REQUIRED WORK:
Your response should contain every record below, copied exactly.

PROVIDED DATA:
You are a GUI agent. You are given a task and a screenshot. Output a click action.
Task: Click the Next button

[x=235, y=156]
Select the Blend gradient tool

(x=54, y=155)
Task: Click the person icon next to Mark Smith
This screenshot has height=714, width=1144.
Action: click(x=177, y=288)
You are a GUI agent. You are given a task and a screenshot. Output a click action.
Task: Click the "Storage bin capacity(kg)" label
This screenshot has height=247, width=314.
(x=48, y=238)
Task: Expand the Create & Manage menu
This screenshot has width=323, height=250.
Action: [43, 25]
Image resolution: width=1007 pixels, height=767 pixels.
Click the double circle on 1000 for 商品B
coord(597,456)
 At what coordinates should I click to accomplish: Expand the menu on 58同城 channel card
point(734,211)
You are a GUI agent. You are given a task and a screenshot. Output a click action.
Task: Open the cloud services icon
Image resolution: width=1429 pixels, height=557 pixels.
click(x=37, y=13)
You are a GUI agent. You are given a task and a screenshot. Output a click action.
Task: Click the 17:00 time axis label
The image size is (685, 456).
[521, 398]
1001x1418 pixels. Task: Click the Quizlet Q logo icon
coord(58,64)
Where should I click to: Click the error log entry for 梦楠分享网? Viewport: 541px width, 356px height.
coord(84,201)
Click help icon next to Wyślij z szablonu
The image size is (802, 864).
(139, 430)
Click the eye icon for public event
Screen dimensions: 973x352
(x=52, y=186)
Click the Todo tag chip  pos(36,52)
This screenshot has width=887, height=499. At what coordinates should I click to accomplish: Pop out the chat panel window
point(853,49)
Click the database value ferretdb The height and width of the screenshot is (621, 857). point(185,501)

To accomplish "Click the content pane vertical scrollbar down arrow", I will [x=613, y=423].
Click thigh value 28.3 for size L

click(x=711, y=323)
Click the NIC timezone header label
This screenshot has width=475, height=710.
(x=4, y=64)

REPLY:
You are a GUI agent. You are given a task and a screenshot. Output a click action.
Task: Click the Next button

[x=235, y=156]
Select the Blend gradient tool

(x=54, y=155)
Task: Click the person icon next to Mark Smith
This screenshot has height=714, width=1144.
Action: click(x=177, y=288)
You are a GUI agent. You are given a task and a screenshot. Output a click action.
Task: Click the "Storage bin capacity(kg)" label
This screenshot has height=247, width=314.
(x=48, y=238)
Task: Expand the Create & Manage menu
This screenshot has width=323, height=250.
Action: [43, 25]
Image resolution: width=1007 pixels, height=767 pixels.
Click the double circle on 1000 for 商品B
coord(597,456)
 At what coordinates should I click to accomplish: Expand the menu on 58同城 channel card
point(734,211)
You are a GUI agent. You are given a task and a screenshot. Output a click action.
Task: Open the cloud services icon
Image resolution: width=1429 pixels, height=557 pixels.
click(x=37, y=13)
You are a GUI agent. You are given a task and a screenshot. Output a click action.
Task: Click the 17:00 time axis label
The image size is (685, 456).
[521, 398]
1001x1418 pixels. Task: Click the Quizlet Q logo icon
coord(58,64)
Where should I click to: Click the error log entry for 梦楠分享网? Viewport: 541px width, 356px height.
coord(84,201)
Click help icon next to Wyślij z szablonu
The image size is (802, 864).
(139, 430)
Click the eye icon for public event
Screen dimensions: 973x352
(x=52, y=186)
Click the Todo tag chip  pos(36,52)
This screenshot has width=887, height=499. At what coordinates should I click to accomplish: Pop out the chat panel window
point(853,49)
Click the database value ferretdb The height and width of the screenshot is (621, 857). point(185,501)

To accomplish "Click the content pane vertical scrollbar down arrow", I will [x=613, y=423].
Click thigh value 28.3 for size L

click(x=711, y=323)
Click the NIC timezone header label
This screenshot has width=475, height=710.
(x=4, y=64)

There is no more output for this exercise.